Мои глаза в предсказании должны видеть.
Он лежит на скамейке лицом вниз, в руке телефон. Я подозреваю, он пытался позвать на помощь. Я стараюсь не видеть остальных, но желчь поднимается комом в горле, когда я подавляю рыдания и рассматриваю детали. На этот раз это огнестрельные ранение, а не нож. Один, два, три, четыре, пять из них за спиной и огромное отверстие в черепе, при виде которого меня шатает. Каждая рана — это зияющая дыра в его коже, которую видно через пальто. Пять глубоких отверстий, покрытых ещё влажной кровью, черной и блестящей.
Его голова… Я с трудом фокусирую взгляд.

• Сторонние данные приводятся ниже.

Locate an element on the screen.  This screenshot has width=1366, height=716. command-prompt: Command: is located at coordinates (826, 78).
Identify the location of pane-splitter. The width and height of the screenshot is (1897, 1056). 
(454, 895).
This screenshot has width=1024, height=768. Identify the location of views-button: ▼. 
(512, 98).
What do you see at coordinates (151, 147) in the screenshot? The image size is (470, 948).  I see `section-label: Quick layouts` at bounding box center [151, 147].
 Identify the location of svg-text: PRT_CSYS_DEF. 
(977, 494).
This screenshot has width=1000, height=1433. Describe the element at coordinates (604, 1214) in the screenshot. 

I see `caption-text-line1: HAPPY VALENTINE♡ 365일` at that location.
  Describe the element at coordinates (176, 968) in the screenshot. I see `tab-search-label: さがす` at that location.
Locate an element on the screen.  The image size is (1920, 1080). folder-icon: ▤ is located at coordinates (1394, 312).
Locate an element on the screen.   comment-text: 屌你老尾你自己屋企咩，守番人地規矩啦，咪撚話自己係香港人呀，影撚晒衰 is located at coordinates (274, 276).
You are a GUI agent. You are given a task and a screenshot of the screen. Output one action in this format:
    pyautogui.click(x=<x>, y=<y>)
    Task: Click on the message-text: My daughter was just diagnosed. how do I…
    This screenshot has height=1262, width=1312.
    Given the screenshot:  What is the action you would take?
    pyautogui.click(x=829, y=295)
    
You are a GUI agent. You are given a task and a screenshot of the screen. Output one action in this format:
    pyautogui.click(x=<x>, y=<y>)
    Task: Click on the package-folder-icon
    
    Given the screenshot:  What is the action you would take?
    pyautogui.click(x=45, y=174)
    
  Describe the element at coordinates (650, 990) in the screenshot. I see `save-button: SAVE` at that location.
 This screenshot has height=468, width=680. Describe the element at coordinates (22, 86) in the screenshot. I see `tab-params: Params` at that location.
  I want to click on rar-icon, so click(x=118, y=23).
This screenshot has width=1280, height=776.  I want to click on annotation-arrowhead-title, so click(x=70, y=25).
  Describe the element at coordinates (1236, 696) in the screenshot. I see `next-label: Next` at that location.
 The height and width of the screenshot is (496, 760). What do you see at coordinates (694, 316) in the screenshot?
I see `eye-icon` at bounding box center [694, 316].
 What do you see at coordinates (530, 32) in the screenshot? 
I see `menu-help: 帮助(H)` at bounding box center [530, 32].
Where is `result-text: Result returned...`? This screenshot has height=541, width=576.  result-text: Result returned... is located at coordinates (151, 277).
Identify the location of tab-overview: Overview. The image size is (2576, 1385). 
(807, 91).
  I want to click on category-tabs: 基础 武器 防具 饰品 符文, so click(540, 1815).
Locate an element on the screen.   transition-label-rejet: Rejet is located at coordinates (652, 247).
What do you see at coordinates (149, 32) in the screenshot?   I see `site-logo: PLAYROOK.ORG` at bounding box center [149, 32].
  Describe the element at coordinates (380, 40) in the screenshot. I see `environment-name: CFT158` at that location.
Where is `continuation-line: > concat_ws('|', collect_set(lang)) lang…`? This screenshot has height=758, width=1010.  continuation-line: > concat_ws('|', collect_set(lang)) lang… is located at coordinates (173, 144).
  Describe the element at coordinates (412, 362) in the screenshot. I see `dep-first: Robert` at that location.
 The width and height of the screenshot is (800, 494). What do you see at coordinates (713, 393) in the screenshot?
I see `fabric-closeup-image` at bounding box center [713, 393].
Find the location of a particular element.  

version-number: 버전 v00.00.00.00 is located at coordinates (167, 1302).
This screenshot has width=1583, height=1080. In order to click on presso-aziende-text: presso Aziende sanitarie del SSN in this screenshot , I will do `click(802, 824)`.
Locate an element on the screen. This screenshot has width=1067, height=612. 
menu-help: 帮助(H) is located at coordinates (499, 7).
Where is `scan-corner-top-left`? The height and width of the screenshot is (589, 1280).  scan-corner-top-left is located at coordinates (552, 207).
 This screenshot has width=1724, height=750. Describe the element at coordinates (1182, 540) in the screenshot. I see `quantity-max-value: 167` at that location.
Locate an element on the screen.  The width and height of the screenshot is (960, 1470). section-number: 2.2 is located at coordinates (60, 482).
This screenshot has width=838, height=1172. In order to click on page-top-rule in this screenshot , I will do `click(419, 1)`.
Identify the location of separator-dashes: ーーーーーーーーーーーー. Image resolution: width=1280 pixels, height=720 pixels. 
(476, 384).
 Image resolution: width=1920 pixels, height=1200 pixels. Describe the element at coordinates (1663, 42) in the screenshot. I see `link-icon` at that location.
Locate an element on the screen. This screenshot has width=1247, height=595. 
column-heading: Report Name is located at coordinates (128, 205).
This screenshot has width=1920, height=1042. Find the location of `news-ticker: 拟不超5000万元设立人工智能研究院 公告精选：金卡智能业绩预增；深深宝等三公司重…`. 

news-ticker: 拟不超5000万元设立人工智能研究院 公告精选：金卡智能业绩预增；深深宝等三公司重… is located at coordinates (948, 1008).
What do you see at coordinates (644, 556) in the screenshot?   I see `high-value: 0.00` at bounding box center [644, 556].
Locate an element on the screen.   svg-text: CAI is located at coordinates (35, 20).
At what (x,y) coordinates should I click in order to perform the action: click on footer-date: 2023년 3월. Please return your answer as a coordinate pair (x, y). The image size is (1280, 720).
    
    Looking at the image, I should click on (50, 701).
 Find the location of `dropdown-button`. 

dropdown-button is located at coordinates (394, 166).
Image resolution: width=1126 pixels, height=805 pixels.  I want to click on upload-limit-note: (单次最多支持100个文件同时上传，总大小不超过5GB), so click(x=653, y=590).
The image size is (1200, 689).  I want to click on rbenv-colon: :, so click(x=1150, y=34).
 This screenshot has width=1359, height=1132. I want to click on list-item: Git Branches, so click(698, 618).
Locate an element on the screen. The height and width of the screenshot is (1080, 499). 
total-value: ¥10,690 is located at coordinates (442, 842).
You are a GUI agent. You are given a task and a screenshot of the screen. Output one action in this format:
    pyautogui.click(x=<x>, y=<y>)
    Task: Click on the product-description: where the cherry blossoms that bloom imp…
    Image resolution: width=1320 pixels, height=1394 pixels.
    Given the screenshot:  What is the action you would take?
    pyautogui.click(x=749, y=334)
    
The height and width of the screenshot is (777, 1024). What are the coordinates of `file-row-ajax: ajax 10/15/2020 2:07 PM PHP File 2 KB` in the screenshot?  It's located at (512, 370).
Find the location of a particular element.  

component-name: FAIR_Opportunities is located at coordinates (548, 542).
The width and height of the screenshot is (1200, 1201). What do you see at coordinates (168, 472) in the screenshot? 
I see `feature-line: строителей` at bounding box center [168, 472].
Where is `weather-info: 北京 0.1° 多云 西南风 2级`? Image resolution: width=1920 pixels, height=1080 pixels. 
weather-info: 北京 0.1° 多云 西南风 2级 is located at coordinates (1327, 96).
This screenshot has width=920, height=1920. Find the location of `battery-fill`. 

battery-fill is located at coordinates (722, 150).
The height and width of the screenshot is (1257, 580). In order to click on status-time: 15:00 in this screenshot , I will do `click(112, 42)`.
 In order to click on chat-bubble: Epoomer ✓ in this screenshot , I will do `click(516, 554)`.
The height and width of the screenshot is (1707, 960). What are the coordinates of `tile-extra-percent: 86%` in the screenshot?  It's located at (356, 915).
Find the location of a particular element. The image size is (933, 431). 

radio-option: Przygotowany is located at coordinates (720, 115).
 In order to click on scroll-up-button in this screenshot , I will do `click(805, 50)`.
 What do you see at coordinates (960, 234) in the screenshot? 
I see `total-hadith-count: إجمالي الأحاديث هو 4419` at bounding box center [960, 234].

Это слишком сложно. Его волосы усыпаны кусочками костей и мелких ошметков, которые, я уверена, должны быть внутри черепа. Пуля, должно быть, сделала это, а затем продолжила путь через лобовое стекло в пассажирской двери, оставив кровавую дыру, которую я увидела сначала.
У него не было шанса. Я с трудом сглатываю и напоминаю себе наблюдать. Я должна быть достаточно храброй, чтобы видеть весь этот ужас, чтобы понять, где он, кто он. Я не могу сдвинуть ноги туда, куда хочу, чтобы они унесли меня, но если я поверну шею, то увижу немного лучше. Я заставляю себя заглянуть сквозь кровавое месиво его волос и попытаться разобрать его профиль в тусклом свете.
Я закрываю рот руками. Это один из басов в нашем хоровом хоре. Второй год старшей школы, младше меня.